● Work required
The whole set of entries is to be restated word for word.

⟨

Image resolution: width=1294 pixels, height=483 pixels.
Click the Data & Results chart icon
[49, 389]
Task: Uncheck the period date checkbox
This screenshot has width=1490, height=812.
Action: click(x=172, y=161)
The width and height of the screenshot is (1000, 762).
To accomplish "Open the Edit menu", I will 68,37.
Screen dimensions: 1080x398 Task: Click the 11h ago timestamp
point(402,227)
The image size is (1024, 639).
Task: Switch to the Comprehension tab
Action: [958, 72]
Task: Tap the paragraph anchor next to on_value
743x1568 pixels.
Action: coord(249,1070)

⟩

● Output
Image resolution: width=1294 pixels, height=483 pixels.
Click the Data & Results chart icon
[49, 389]
Task: Uncheck the period date checkbox
This screenshot has width=1490, height=812.
Action: click(x=172, y=161)
The width and height of the screenshot is (1000, 762).
To accomplish "Open the Edit menu", I will 68,37.
Screen dimensions: 1080x398 Task: Click the 11h ago timestamp
point(402,227)
The image size is (1024, 639).
Task: Switch to the Comprehension tab
Action: [958, 72]
Task: Tap the paragraph anchor next to on_value
743x1568 pixels.
Action: coord(249,1070)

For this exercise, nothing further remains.